К двенадцати годам это дело наметилось – музыка. Но не музыка вообще, а музыка исключительно группы “The Beatles”. Он “снимал” песню за песней, а Нора изнемогала от его маниакального трудолюбия. Она предпринимала некоторые попытки вытащить Юрика из битломании, пыталась определить в нормальную музыкальную школу, где царили гаммы, этюды Гедике, уроки сольфеджио и общие хоры. Но с музыкальной наукой ничего не получалось – всякий раз, когда начинались какие-то регулярные занятия, он бросал их по разным причинам: то педагог был нехорош, то инструмент переставал ему нравится, то соученики вызывали такой протест, что он отказывался ходить на занятия.
Прошло уже несколько лет, а дальше “битлов” он не двигался. Зато своих знал наизусть, каждого в отдельности и всех вместе, но чем дальше музыка отстояла от песен его кумиров, тем менее интересна она была Юрику.
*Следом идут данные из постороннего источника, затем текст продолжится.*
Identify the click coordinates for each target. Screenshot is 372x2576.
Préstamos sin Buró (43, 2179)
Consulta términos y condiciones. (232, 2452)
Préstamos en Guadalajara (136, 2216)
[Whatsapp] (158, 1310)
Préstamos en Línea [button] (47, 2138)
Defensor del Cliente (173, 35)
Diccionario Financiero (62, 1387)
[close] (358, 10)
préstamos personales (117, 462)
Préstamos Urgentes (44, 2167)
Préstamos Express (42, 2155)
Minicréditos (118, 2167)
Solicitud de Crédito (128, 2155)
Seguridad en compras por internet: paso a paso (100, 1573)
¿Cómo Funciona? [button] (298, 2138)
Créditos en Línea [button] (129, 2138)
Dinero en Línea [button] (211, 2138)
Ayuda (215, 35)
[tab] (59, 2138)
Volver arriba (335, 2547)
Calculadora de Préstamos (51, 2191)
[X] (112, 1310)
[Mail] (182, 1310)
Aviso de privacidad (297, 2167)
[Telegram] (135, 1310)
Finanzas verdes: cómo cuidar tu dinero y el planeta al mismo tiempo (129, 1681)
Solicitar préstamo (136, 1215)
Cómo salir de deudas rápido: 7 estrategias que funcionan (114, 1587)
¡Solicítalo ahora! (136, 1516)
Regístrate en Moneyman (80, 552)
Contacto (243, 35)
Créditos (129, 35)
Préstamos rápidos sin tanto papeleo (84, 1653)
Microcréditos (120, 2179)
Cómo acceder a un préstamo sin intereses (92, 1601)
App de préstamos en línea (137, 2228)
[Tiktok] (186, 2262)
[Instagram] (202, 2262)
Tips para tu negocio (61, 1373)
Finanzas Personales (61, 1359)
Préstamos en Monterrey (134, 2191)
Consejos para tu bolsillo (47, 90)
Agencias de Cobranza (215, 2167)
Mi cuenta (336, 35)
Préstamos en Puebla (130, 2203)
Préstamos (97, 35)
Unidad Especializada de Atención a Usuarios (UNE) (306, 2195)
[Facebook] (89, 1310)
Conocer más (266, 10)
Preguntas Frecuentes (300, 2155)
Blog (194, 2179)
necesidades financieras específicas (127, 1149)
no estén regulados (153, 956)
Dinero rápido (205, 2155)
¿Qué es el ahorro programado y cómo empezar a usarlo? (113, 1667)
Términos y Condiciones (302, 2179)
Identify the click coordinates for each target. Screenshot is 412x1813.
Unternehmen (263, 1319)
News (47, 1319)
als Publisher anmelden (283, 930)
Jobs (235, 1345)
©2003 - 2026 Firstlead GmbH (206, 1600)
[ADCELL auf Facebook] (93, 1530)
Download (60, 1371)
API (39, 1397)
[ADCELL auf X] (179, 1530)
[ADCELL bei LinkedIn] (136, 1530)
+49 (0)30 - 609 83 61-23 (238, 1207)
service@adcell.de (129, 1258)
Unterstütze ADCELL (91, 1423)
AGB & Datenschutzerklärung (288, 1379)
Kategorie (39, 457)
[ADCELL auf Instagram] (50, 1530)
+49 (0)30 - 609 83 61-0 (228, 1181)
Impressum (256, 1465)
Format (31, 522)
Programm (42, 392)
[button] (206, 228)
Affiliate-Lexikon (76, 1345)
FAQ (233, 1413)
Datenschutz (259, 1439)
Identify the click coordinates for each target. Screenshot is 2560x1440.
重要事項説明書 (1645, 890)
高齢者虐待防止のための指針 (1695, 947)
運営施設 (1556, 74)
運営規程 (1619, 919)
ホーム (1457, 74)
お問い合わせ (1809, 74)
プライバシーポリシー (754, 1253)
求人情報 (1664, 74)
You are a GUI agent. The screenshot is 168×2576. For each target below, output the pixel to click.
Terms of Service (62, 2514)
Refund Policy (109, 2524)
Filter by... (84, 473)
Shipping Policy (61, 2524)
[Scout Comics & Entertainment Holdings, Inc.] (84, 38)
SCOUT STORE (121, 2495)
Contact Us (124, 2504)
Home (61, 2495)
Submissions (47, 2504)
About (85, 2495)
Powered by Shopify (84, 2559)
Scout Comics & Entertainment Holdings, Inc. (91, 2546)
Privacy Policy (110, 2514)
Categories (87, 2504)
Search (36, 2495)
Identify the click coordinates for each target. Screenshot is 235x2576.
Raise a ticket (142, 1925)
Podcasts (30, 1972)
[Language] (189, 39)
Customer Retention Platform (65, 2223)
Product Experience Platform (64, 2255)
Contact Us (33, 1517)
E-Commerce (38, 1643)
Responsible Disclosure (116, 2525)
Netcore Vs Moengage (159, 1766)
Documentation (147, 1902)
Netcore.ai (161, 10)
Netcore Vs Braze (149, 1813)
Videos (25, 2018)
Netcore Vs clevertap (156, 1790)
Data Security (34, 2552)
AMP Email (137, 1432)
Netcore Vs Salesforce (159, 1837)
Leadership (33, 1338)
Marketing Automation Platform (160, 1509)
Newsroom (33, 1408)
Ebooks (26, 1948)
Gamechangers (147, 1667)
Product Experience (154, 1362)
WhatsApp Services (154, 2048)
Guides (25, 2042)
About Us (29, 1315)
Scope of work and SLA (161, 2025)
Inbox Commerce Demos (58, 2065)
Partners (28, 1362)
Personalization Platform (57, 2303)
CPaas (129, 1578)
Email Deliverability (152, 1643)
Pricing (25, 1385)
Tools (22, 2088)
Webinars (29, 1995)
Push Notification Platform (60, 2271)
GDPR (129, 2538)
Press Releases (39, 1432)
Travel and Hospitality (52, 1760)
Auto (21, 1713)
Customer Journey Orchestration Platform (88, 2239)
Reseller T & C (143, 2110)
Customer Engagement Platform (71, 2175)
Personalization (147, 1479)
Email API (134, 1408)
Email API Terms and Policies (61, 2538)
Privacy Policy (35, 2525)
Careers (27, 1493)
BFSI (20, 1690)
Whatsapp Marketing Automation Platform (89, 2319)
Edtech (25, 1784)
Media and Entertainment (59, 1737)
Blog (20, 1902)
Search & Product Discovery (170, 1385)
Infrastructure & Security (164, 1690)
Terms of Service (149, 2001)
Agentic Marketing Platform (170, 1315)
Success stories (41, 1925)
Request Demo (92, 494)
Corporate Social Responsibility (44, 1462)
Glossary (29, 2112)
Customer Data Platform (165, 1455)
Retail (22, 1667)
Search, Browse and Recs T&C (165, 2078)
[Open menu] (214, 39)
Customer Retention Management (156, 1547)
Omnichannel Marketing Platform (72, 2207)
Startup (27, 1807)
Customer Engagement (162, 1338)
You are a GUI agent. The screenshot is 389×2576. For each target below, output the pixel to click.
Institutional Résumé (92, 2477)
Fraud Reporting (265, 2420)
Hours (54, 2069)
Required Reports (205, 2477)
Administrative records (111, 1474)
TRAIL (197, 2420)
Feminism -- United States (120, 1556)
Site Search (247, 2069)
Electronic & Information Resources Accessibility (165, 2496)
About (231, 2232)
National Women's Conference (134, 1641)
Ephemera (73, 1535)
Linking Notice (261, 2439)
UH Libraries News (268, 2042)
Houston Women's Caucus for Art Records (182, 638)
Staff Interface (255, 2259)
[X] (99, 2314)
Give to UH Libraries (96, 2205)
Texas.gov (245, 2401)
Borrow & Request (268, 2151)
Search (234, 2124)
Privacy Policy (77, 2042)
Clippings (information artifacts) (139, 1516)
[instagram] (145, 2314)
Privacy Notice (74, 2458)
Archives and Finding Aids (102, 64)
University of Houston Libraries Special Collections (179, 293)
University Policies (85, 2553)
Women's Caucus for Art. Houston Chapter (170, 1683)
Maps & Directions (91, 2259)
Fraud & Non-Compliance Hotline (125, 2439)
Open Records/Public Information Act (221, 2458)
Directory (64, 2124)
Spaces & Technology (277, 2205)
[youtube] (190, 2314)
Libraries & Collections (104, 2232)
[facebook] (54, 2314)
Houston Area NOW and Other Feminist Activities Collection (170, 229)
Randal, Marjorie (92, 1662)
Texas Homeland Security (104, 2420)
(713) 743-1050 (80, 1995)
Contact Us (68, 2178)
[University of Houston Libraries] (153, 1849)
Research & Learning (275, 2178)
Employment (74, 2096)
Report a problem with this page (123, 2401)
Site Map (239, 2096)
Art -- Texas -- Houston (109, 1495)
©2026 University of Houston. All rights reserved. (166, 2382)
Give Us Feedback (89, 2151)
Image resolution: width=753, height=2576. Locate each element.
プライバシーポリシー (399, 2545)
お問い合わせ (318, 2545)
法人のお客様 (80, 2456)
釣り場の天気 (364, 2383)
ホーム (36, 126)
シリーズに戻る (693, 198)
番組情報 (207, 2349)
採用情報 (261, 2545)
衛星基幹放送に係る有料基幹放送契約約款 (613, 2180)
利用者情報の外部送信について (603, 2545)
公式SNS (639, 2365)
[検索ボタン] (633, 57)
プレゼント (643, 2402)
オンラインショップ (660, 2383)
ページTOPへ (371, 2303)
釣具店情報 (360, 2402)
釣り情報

Каждая их пластинка, каждая запись, попав в его руки, становились событиями жизни. Они стали единственными учителями и в течение нескольких лет никакой музыки, кроме этой всемирной, молодежной, на которую у Норы выработалась аллергическая реакция, он не воспринимал. Нора пыталась приохотить его к какой-то иной музыке – то вела его в консерваторию, то в оперу, познакомила с “Арсеналом”. Алексей Козлов, сам в ту пору горячий битломан, кажется, произвел на него некоторое впечатление. Все звуки, которые поступали в его уши, разделялись на два сорта – “они” и “не они”. Приезжавший временами Тенгиз был хорошим собеседником, потому что он тоже любил эту ливерпульскую компанию и всегда привозил Юрику какую-нибудь старую новинку.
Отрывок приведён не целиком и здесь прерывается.